Regarding the function lsuv_module
from the notebook 07a_lsuv.:
def lsuv_module(m, xb):
h = Hook(m, append_stat)
# First: set means to zero
while mdl(xb) is not None and abs(h.mean) > 1e-3: m.bias -= h.mean
# Second: set standard dev. to one
while mdl(xb) is not None and abs(h.std-1) > 1e-3: m.weight.data /= h.std
h.remove()
return h.mean,h.std
Jeremy finds the following results in his notebook after executing the following line of code:
for m in mods: print(lsuv_module(m, xb)):
(0.17071205377578735, 1.0)
(0.08888687938451767, 1.0000001192092896)
(0.1499888300895691, 0.9999999403953552)
(0.15749432146549225, 1.0)
(0.3106708824634552, 1.0)
Now comes the thing, if I try to swap the order in the function lsuv_module
, so I define the function like this:
def lsuv_module(m, xb):
h = Hook(m, append_stat)
# First: set standard dev. to one
while mdl(xb) is not None and abs(h.std-1) > 1e-3: m.weight.data /= h.std
# Second: set means to zero
while mdl(xb) is not None and abs(h.mean) > 1e-3: m.bias -= h.mean
h.remove()
return h.mean,h.std
my results are the following:
(-4.66094616058399e-06, 1.0)
(2.151545231754426e-06, 1.0)
(2.430751919746399e-06, 1.0)
(1.562759280204773e-06, 1.0)
(2.0489096641540527e-07, 1.0000001192092896)
which are 6 orders of magnitude better.
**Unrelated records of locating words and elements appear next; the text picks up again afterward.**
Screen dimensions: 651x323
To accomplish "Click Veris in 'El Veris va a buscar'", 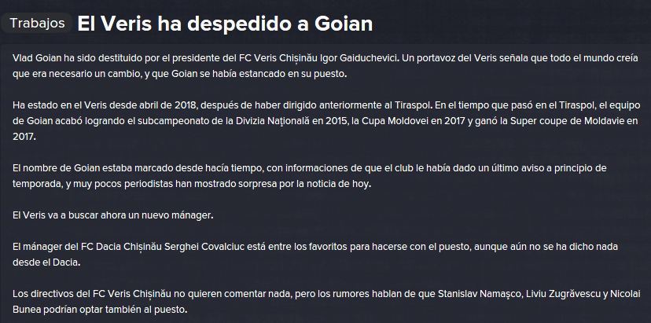I will point(31,216).
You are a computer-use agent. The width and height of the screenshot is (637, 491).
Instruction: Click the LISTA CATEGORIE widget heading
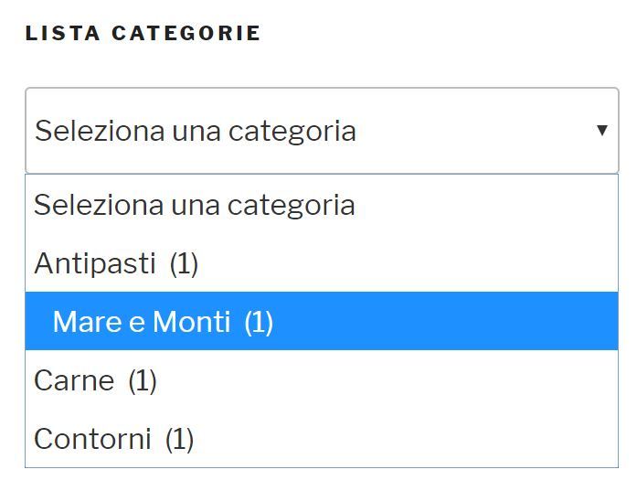click(x=143, y=33)
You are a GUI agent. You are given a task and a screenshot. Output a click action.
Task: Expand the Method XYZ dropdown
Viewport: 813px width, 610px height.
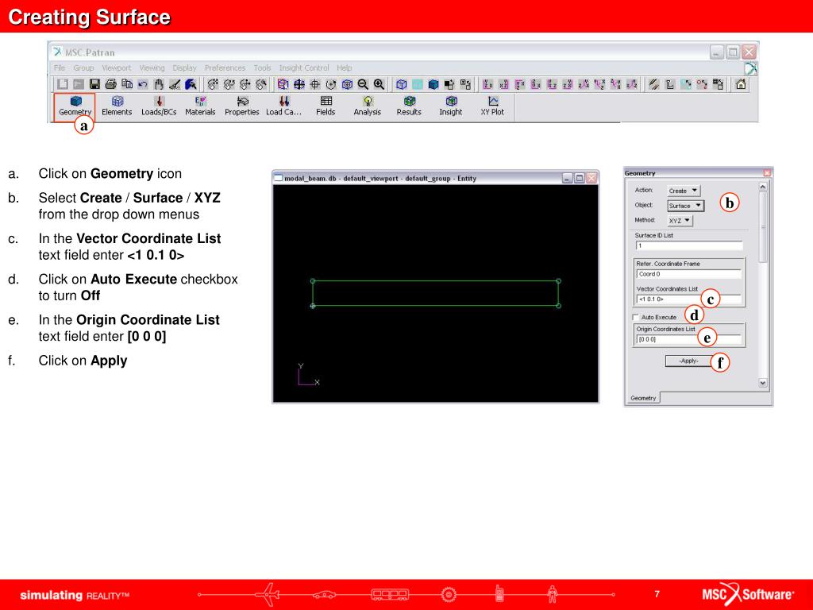click(x=680, y=221)
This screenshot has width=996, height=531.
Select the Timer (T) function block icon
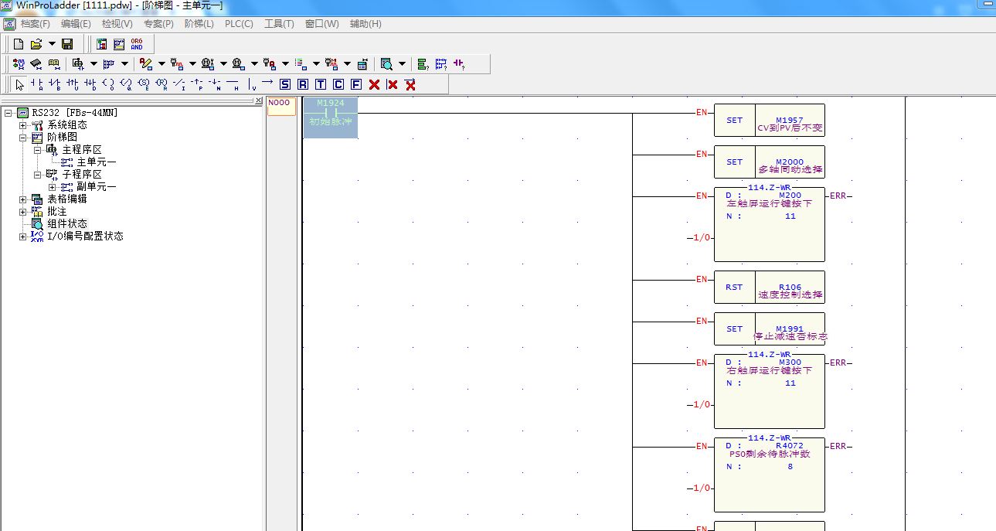pyautogui.click(x=321, y=84)
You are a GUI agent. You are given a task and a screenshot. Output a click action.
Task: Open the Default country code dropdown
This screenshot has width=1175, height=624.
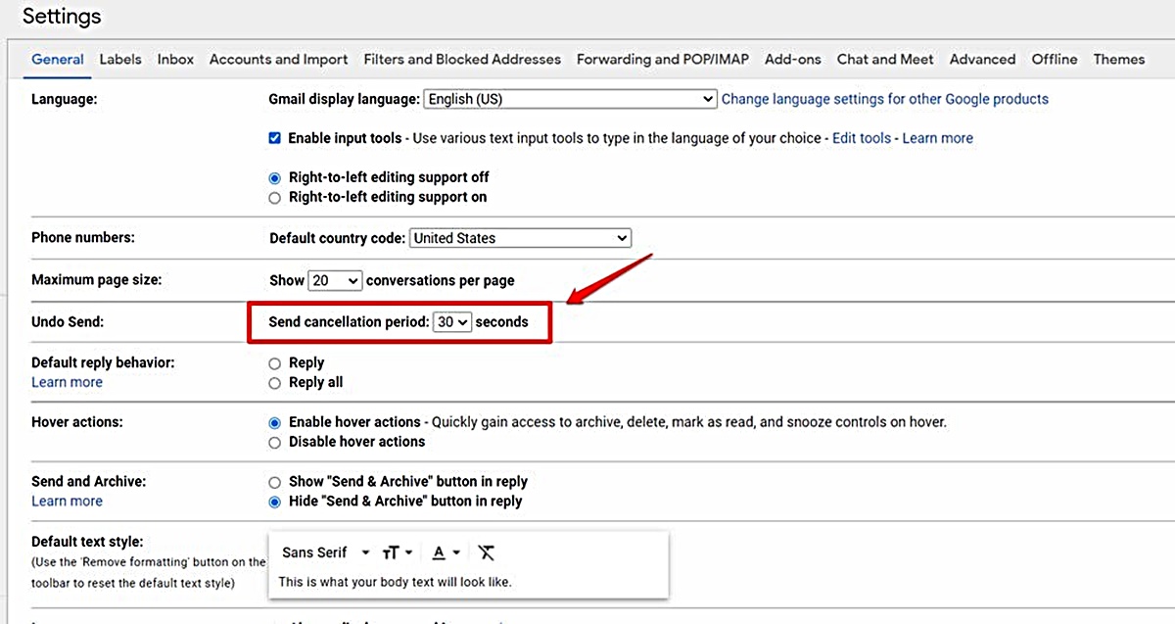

Just wondering if you were aware of it, apparently the order on which we operate on the weights matters: is not the same first normalize and then subtract means than the other way around. And apparently the difference is noticeable.
I still do not know if that improves training in the first steps, but as you emphasized so much that initialising weights matters I wanted to let you know about this difference.